• Written problem: Copy out the listing below line for line, with no changes.

• Working data:

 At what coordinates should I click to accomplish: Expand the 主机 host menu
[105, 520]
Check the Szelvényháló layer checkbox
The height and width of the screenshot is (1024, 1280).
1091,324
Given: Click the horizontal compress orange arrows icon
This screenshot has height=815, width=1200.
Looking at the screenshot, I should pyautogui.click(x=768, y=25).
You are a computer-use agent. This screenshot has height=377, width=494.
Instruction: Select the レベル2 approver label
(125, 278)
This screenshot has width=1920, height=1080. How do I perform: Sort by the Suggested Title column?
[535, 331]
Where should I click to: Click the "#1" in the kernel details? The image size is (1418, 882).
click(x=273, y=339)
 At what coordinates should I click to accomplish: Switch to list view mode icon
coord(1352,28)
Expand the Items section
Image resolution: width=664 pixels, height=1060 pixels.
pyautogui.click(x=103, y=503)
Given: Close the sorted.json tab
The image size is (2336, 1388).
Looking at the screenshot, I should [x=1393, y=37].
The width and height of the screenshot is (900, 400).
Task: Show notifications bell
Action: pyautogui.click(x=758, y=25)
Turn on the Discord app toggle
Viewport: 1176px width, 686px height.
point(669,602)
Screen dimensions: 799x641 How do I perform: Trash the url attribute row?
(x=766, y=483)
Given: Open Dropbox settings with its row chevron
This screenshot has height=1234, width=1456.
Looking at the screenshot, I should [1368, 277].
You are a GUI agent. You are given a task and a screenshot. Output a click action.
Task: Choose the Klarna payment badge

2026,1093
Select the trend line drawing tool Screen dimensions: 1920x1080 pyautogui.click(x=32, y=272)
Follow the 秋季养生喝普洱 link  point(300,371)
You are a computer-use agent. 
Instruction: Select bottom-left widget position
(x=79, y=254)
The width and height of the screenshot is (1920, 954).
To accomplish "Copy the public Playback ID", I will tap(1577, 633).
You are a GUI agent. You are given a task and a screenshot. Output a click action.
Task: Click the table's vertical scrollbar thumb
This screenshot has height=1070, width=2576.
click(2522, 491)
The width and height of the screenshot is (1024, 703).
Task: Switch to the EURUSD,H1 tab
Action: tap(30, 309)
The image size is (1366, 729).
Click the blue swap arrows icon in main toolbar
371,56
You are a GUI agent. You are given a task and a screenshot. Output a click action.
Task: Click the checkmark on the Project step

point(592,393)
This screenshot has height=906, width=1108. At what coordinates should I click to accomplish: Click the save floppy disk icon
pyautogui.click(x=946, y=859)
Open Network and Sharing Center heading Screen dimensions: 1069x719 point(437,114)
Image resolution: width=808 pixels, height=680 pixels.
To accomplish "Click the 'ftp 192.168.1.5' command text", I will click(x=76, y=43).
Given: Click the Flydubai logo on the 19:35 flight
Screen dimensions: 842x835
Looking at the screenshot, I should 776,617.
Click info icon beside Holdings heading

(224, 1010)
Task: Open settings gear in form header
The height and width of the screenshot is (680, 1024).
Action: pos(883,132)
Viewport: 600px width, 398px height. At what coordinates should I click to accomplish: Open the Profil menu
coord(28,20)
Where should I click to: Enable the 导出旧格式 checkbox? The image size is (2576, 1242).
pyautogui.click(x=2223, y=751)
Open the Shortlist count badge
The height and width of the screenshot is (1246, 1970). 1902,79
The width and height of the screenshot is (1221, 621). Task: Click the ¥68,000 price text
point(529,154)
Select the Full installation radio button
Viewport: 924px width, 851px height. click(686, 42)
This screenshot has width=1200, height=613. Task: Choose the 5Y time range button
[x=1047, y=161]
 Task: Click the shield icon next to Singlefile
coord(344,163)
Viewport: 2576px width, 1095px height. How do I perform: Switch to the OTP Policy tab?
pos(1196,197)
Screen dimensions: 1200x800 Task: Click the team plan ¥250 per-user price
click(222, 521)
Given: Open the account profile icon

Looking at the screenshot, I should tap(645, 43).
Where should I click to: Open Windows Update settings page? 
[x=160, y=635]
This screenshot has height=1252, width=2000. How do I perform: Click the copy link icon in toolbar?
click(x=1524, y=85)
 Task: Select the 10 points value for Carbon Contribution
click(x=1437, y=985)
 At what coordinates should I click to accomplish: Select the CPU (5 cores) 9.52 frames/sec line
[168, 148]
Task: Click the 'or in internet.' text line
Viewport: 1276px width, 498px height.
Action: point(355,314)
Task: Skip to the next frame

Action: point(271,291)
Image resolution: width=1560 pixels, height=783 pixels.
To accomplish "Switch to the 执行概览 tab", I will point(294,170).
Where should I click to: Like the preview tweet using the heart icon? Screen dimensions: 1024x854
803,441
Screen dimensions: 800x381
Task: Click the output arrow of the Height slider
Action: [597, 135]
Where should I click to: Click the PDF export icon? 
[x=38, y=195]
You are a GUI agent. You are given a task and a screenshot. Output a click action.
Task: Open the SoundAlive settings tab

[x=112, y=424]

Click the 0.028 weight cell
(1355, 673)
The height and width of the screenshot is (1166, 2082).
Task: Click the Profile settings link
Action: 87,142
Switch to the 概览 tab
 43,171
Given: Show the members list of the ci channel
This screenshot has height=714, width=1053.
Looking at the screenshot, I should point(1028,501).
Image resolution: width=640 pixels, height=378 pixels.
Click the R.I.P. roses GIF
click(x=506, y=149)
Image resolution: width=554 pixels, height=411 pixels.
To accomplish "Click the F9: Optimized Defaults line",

• Solution to this task:
 At what coordinates should I click to accomplish: Expand the 主机 host menu
[105, 520]
Check the Szelvényháló layer checkbox
The height and width of the screenshot is (1024, 1280).
1091,324
Given: Click the horizontal compress orange arrows icon
This screenshot has height=815, width=1200.
Looking at the screenshot, I should pyautogui.click(x=768, y=25).
You are a computer-use agent. This screenshot has height=377, width=494.
Instruction: Select the レベル2 approver label
(125, 278)
This screenshot has width=1920, height=1080. How do I perform: Sort by the Suggested Title column?
[535, 331]
Where should I click to: Click the "#1" in the kernel details? The image size is (1418, 882).
click(x=273, y=339)
 At what coordinates should I click to accomplish: Switch to list view mode icon
coord(1352,28)
Expand the Items section
Image resolution: width=664 pixels, height=1060 pixels.
pyautogui.click(x=103, y=503)
Given: Close the sorted.json tab
The image size is (2336, 1388).
Looking at the screenshot, I should [x=1393, y=37].
The width and height of the screenshot is (900, 400).
Task: Show notifications bell
Action: pyautogui.click(x=758, y=25)
Turn on the Discord app toggle
Viewport: 1176px width, 686px height.
point(669,602)
Screen dimensions: 799x641 How do I perform: Trash the url attribute row?
(x=766, y=483)
Given: Open Dropbox settings with its row chevron
This screenshot has height=1234, width=1456.
Looking at the screenshot, I should [1368, 277].
You are a GUI agent. You are given a task and a screenshot. Output a click action.
Task: Choose the Klarna payment badge

2026,1093
Select the trend line drawing tool Screen dimensions: 1920x1080 pyautogui.click(x=32, y=272)
Follow the 秋季养生喝普洱 link  point(300,371)
You are a computer-use agent. 
Instruction: Select bottom-left widget position
(x=79, y=254)
The width and height of the screenshot is (1920, 954).
To accomplish "Copy the public Playback ID", I will tap(1577, 633).
You are a GUI agent. You are given a task and a screenshot. Output a click action.
Task: Click the table's vertical scrollbar thumb
This screenshot has height=1070, width=2576.
click(2522, 491)
The width and height of the screenshot is (1024, 703).
Task: Switch to the EURUSD,H1 tab
Action: tap(30, 309)
The image size is (1366, 729).
Click the blue swap arrows icon in main toolbar
371,56
You are a GUI agent. You are given a task and a screenshot. Output a click action.
Task: Click the checkmark on the Project step

point(592,393)
This screenshot has height=906, width=1108. At what coordinates should I click to accomplish: Click the save floppy disk icon
pyautogui.click(x=946, y=859)
Open Network and Sharing Center heading Screen dimensions: 1069x719 point(437,114)
Image resolution: width=808 pixels, height=680 pixels.
To accomplish "Click the 'ftp 192.168.1.5' command text", I will click(x=76, y=43).
Given: Click the Flydubai logo on the 19:35 flight
Screen dimensions: 842x835
Looking at the screenshot, I should 776,617.
Click info icon beside Holdings heading

(224, 1010)
Task: Open settings gear in form header
The height and width of the screenshot is (680, 1024).
Action: pos(883,132)
Viewport: 600px width, 398px height. At what coordinates should I click to accomplish: Open the Profil menu
coord(28,20)
Where should I click to: Enable the 导出旧格式 checkbox? The image size is (2576, 1242).
pyautogui.click(x=2223, y=751)
Open the Shortlist count badge
The height and width of the screenshot is (1246, 1970). 1902,79
The width and height of the screenshot is (1221, 621). Task: Click the ¥68,000 price text
point(529,154)
Select the Full installation radio button
Viewport: 924px width, 851px height. click(686, 42)
This screenshot has width=1200, height=613. Task: Choose the 5Y time range button
[x=1047, y=161]
 Task: Click the shield icon next to Singlefile
coord(344,163)
Viewport: 2576px width, 1095px height. How do I perform: Switch to the OTP Policy tab?
pos(1196,197)
Screen dimensions: 1200x800 Task: Click the team plan ¥250 per-user price
click(222, 521)
Given: Open the account profile icon

Looking at the screenshot, I should tap(645, 43).
Where should I click to: Open Windows Update settings page? 
[x=160, y=635]
This screenshot has height=1252, width=2000. How do I perform: Click the copy link icon in toolbar?
click(x=1524, y=85)
 Task: Select the 10 points value for Carbon Contribution
click(x=1437, y=985)
 At what coordinates should I click to accomplish: Select the CPU (5 cores) 9.52 frames/sec line
[168, 148]
Task: Click the 'or in internet.' text line
Viewport: 1276px width, 498px height.
Action: point(355,314)
Task: Skip to the next frame

Action: point(271,291)
Image resolution: width=1560 pixels, height=783 pixels.
To accomplish "Switch to the 执行概览 tab", I will point(294,170).
Where should I click to: Like the preview tweet using the heart icon? Screen dimensions: 1024x854
803,441
Screen dimensions: 800x381
Task: Click the output arrow of the Height slider
Action: [597, 135]
Where should I click to: Click the PDF export icon? 
[x=38, y=195]
You are a GUI agent. You are given a task and a screenshot. Output a click action.
Task: Open the SoundAlive settings tab

[x=112, y=424]

Click the 0.028 weight cell
(1355, 673)
The height and width of the screenshot is (1166, 2082).
Task: Click the Profile settings link
Action: 87,142
Switch to the 概览 tab
 43,171
Given: Show the members list of the ci channel
This screenshot has height=714, width=1053.
Looking at the screenshot, I should point(1028,501).
Image resolution: width=640 pixels, height=378 pixels.
Click the R.I.P. roses GIF
click(x=506, y=149)
Image resolution: width=554 pixels, height=411 pixels.
To accomplish "Click the F9: Optimized Defaults line",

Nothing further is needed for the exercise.